Ces luttes ne sont pas encore phagocytées par les éléments de la classe politique (qui font feu de tout bois pour rattraper le retard), ce qui entraîne une certaine envie de participer et le sentiment que pour une fois on sert à quelque chose. Mais le chemin n’est pas sans obstacles : souvent, les premières initiatives consistent à se documenter, à recueillir et à rendre publiques des informations, bref à devenir nous aussi des spécialistes… et à nous épuiser dans des rôles d’expert et contre-expert qui finissent par décourager certaines personnes et par produire l’inverse de la dynamique initiale.
A l’heure où nous bouclons ce numéro nous avons quelques raisons d’être optimistes. La tentative du gouvernement de faire peur aux opposant et de briser l’élan qui a vue jour en dissolvant les Soulèvements de la terre a fait long feu.
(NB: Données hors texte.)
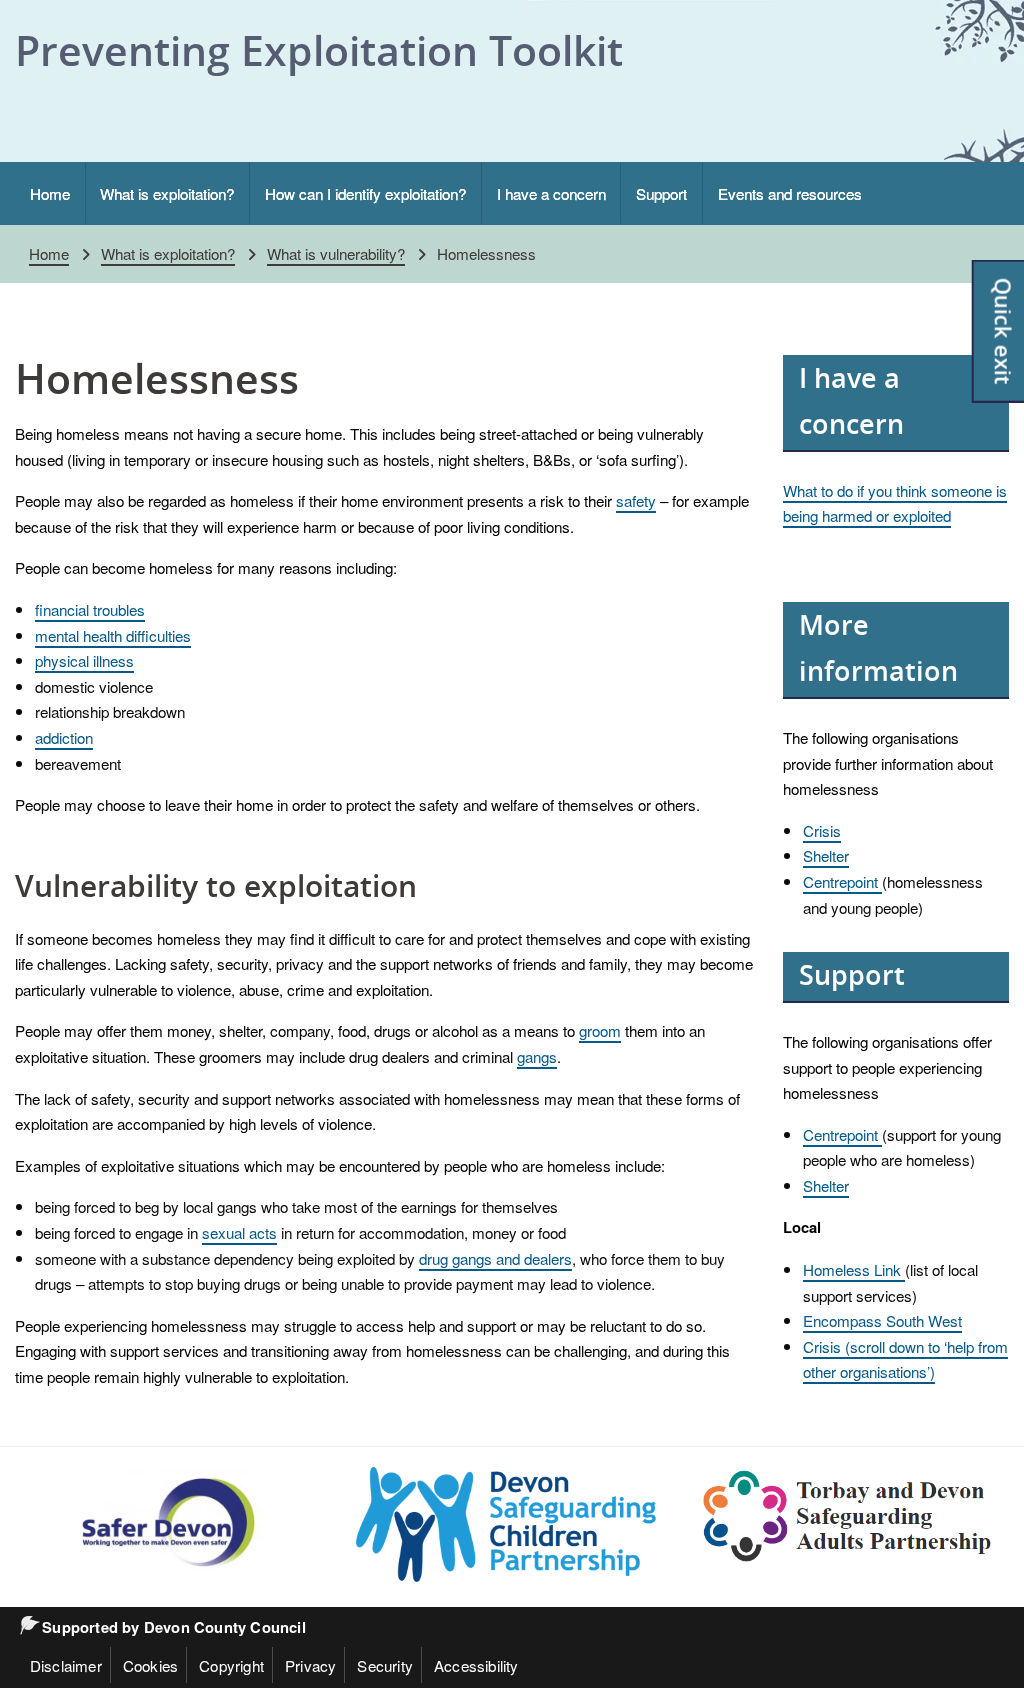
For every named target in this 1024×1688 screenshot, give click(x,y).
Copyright (231, 1665)
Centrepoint (842, 881)
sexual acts (239, 1232)
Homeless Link (854, 1269)
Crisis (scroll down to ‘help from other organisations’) (905, 1359)
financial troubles (90, 609)
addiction (64, 737)
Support (661, 193)
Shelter (826, 855)
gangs (537, 1056)
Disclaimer (66, 1665)
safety (636, 500)
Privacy (310, 1665)
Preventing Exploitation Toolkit (319, 50)
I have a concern (551, 193)
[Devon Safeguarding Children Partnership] (506, 1524)
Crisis (822, 830)
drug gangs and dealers (495, 1258)
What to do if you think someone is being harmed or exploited (895, 503)
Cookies (150, 1665)
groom (600, 1030)
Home (50, 193)
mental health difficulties (113, 635)
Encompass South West (882, 1320)
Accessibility (476, 1665)
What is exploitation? (167, 193)
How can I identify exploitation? (365, 193)
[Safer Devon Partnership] (165, 1522)
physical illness (84, 660)
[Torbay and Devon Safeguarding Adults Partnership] (848, 1516)
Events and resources (790, 193)
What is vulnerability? (336, 253)
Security (385, 1665)
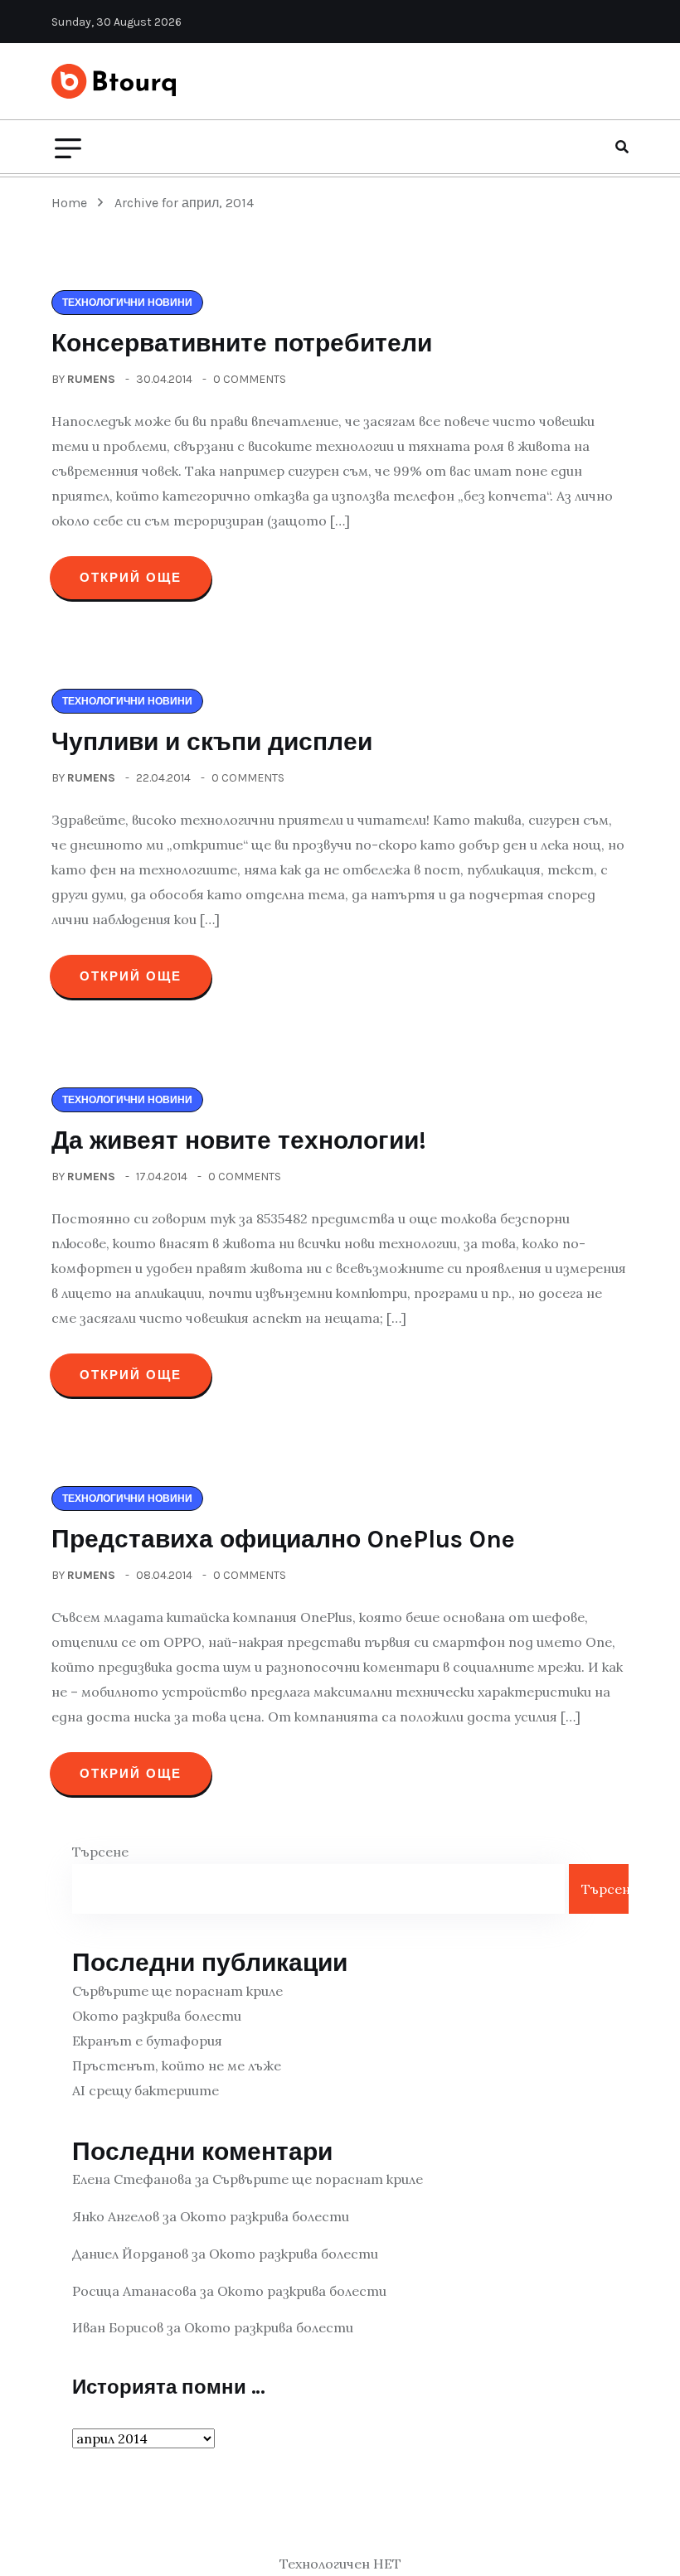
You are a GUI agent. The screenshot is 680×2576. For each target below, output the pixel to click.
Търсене (100, 1851)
Cette dissolution, tout le monde s’en fout car beaucoup plus sérieuse et inquiétante est l’utilisation du conflit à Gaza pour réduire encore les libertés d’expression ici. Il est beaucoup plus facile d’habiller le Hamas de « terroriste » que les blacks blocks ou les écologistes dits activistes ! Le pouvoir feint de redouter que le conflit israélo-palestinien ne s’exporte en France. En fait, il pourrait bien en profiter arguant alors de la nécessité de rétablir l’ordre pour reconstituer l’unité nationale que la bourgeoisie appelle de ses vœux.